**GIVEN INSTRUCTION**
Extract the lines from the one with "Where should I" to the one with "click(57, 209)", inclusive, and reproduce them word for word without the pictures.

**GIVEN RECORDS**
○ ○ ○ ○ ○ ○ ○
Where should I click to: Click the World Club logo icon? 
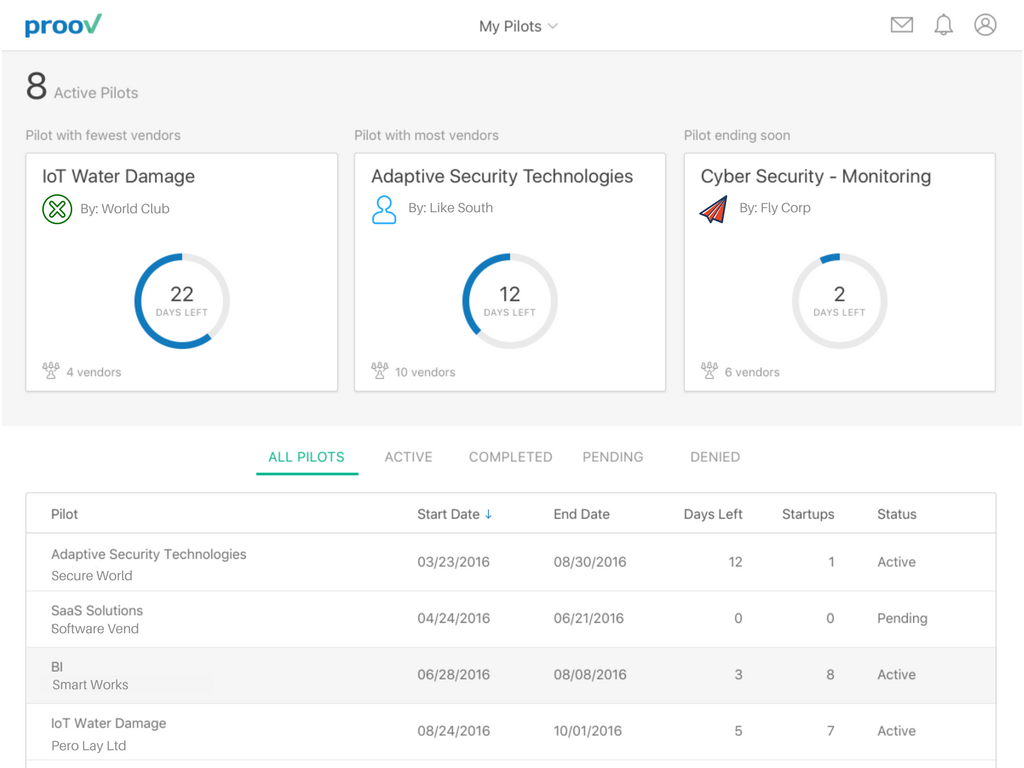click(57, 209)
○ ○ ○ ○ ○ ○ ○
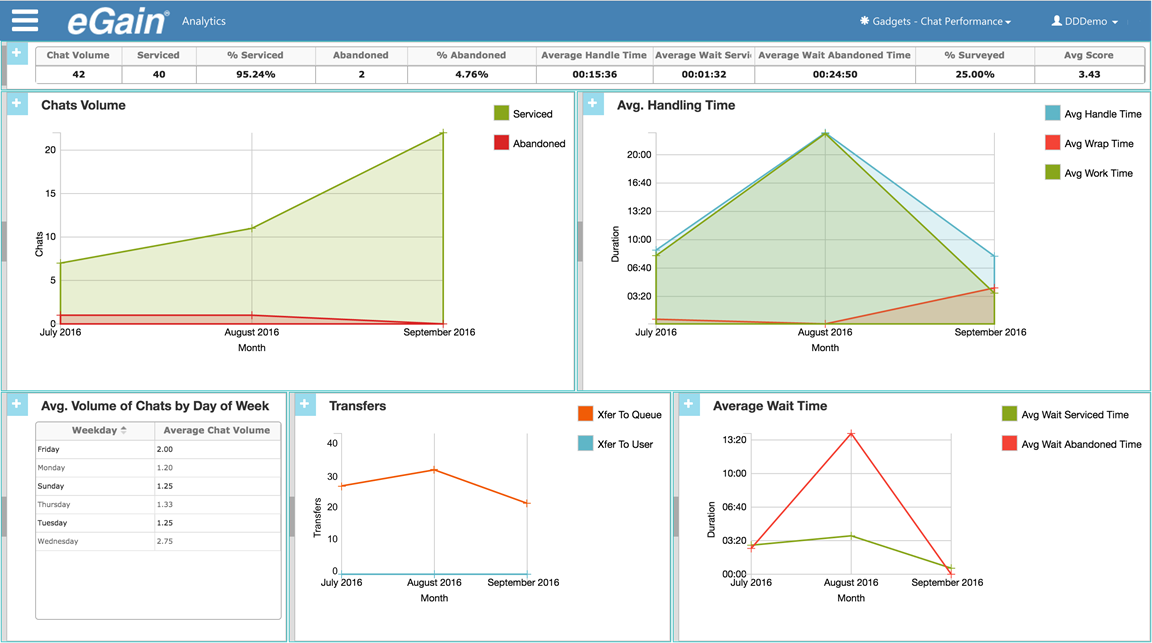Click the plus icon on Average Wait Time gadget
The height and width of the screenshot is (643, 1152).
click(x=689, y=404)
○ ○ ○ ○ ○ ○ ○
**REPLY TO THE EXERCISE**
Where should I click to: Click the World Club logo icon? 
click(57, 209)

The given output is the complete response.